4. XIXe et XXe siècles : déclin et retour de l'objet
Bien que le trompe-l'œil, avec des artistes comme Boilly et Leroy de Barde (Réunion d'oiseaux étrangers placés dans différentes caisses, 1810, Cabinet des dessins, musée du Louvre) et la peinture de fleurs, avec l'école lyonnaise, adepte d'un faire méticuleux et porcelainé (A. Berjon, Saint-Jean), y produisent des œuvres d'un grand raffinement et d'une indéniable poésie, la période néo-classique, qui privilégie la peinture d'histoire à résonance héroïque, n'est guère propice à la nature morte : le soin extrême apporté par David aux accessoires de ses tableaux – ainsi la corbeille à ouvrage du Brutus – montre cependant que l'attention portée aux objets est loin d'être éteinte.
Disons plutôt qu'elle tend à se confondre avec des préoccupations d'ordre plastique. Au temps du romantisme, par exemple, le genre est peu goûté, mais Delacroix lui-même y revient de loin en loin, dans des compositions d'une grande force chromatique, réminiscences des fastes français et flamands du xviie siècle (Nature morte au homard, 1824, musée du Louvre ; Fleurs, 1842 ?, Kunsthistorisches Museum, Vienne). À partir du réalisme, avec Courbet, Bonvin, T. Ribot, Fantin-Latour, puis Manet, qui, tous, subissent plus ou moins l'influence de la peinture espagnole, la nature morte devient prétexte à des morceaux, opulents ou discrets, de peinture pure, où la méditation d'antan sur la fragilité des choses d'ici-bas se dérobe derrière une sorte de constat matérialiste de la beauté du réel (Manet, Le Jambon, Glasgow Museums and Arts Galleries).

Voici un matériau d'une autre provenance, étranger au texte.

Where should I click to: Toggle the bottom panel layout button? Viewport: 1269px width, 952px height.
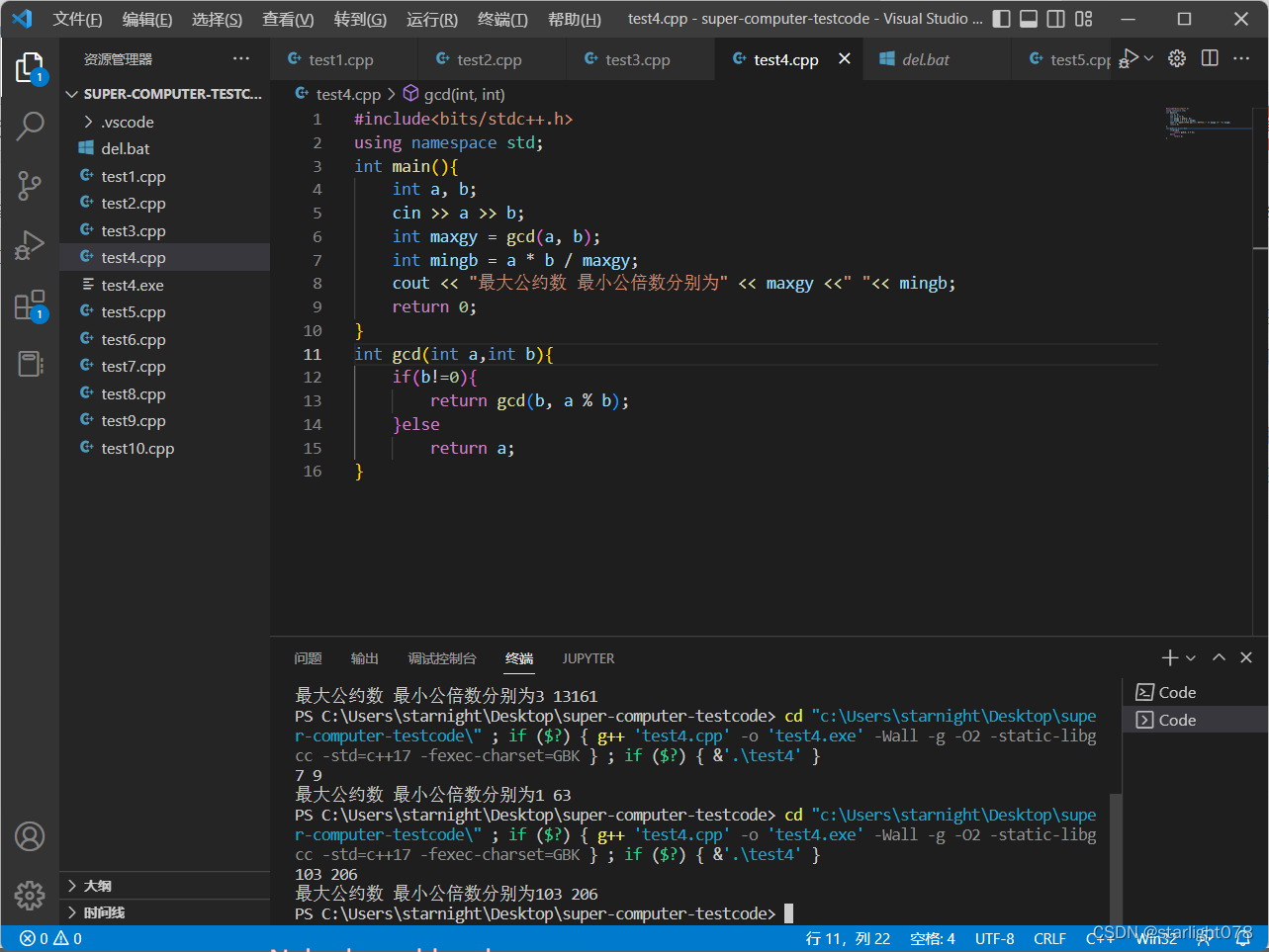click(x=1029, y=19)
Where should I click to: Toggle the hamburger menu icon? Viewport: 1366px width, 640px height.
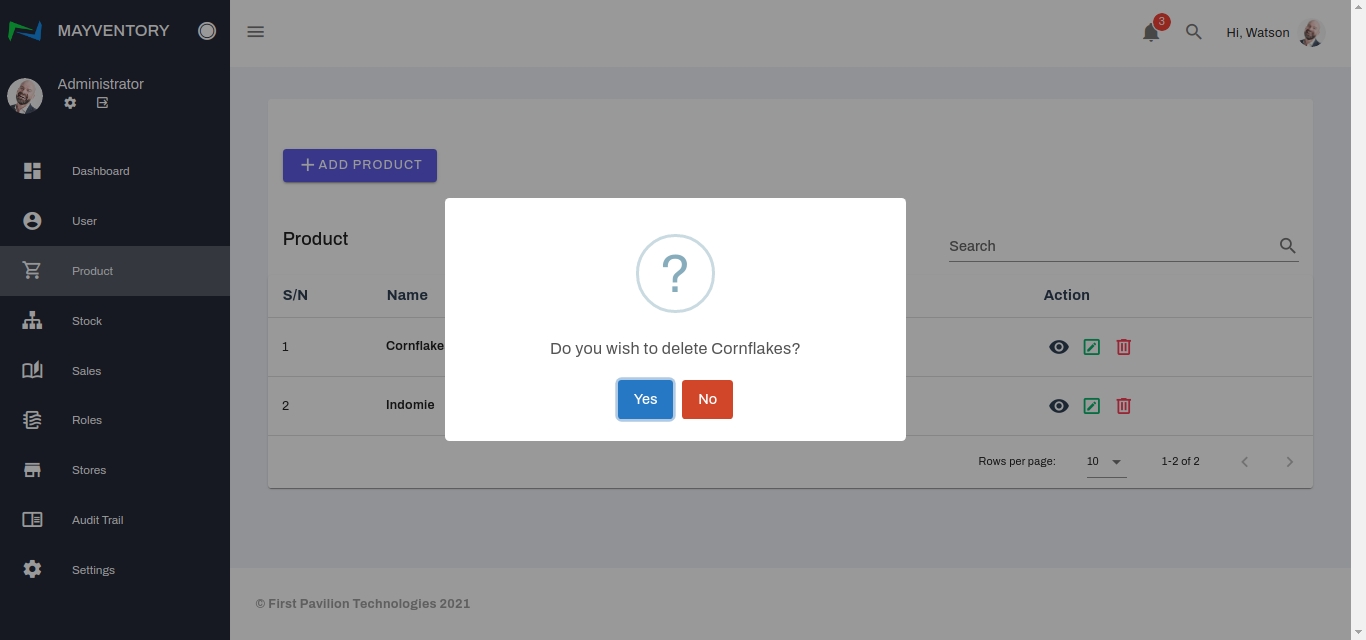pos(256,32)
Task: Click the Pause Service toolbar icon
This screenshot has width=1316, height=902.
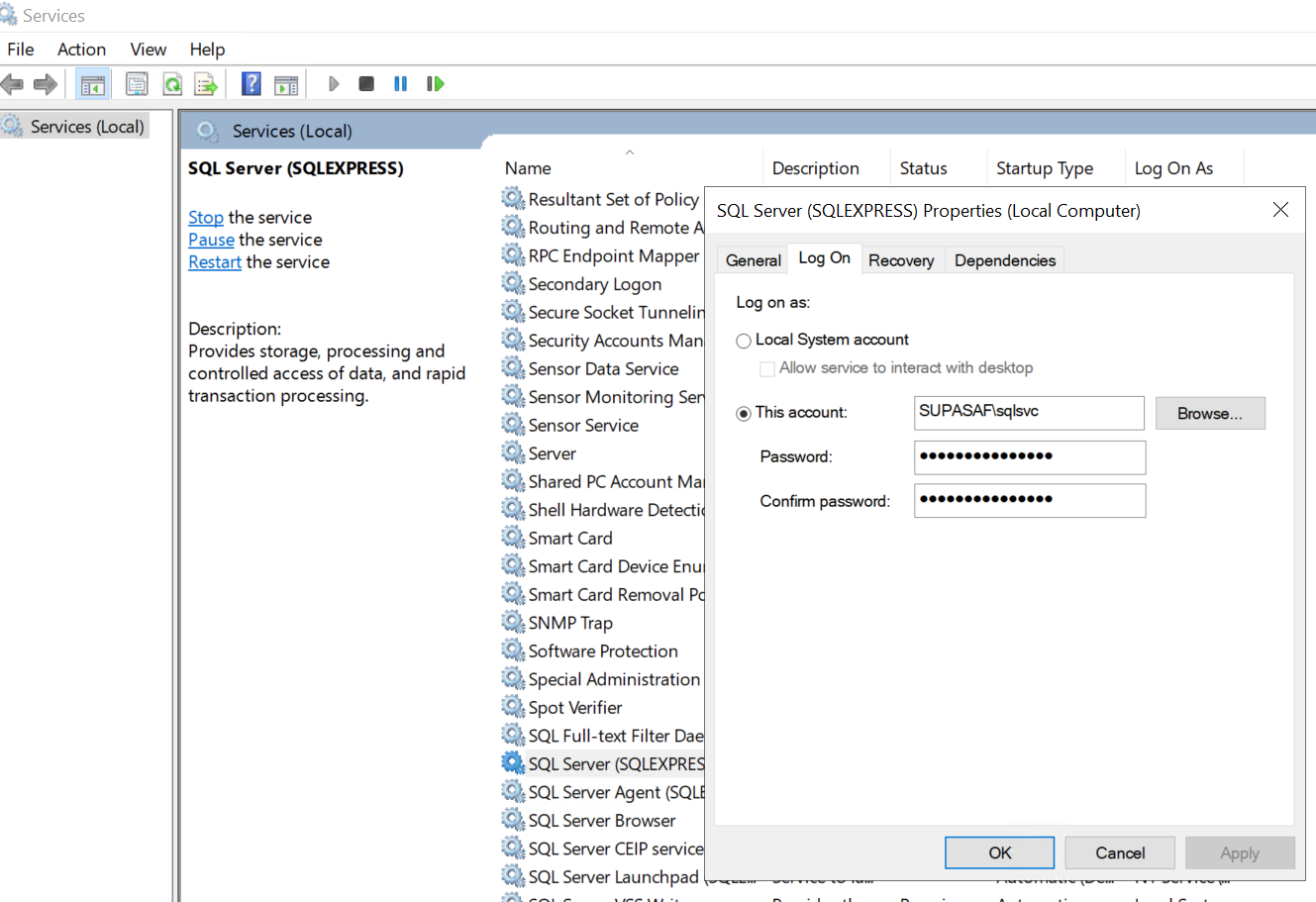Action: [x=400, y=84]
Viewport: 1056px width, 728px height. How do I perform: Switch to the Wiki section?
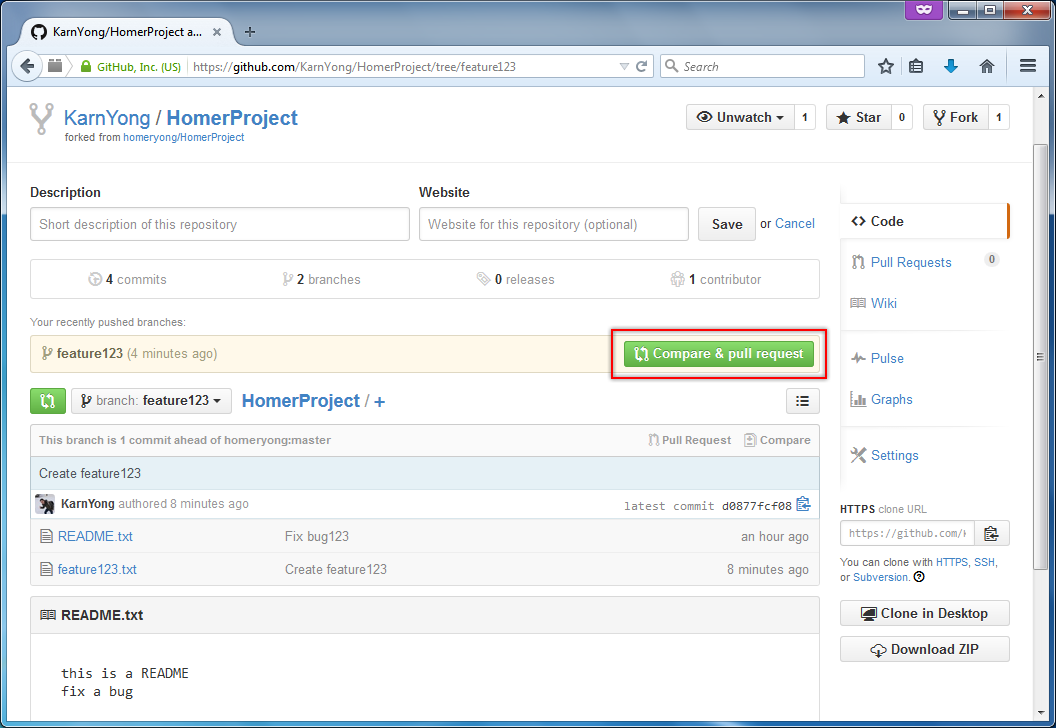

Mais, au-delà des impressionnistes, qui, quoique avant tout peintres de plein air, ne dédaignent pas de si adonner (Bazille, Caillebotte, Morisot, Monet, Renoir, J.-E. Blanche...), la nature morte devait faire montre de ressources encore inexploitées. Chez Van Gogh, qui, à son arrivée à Paris en 1886, étudie les tableaux de fleurs riches en matière de Monticelli, elle est l'occasion de puissants exercices de style japonisant (Tournesols défleuris, 1887, musée Kröller-Müller, Otterlo) – voie déjà empruntée par Gauguin (Nature morte à la tête de cheval sculp […]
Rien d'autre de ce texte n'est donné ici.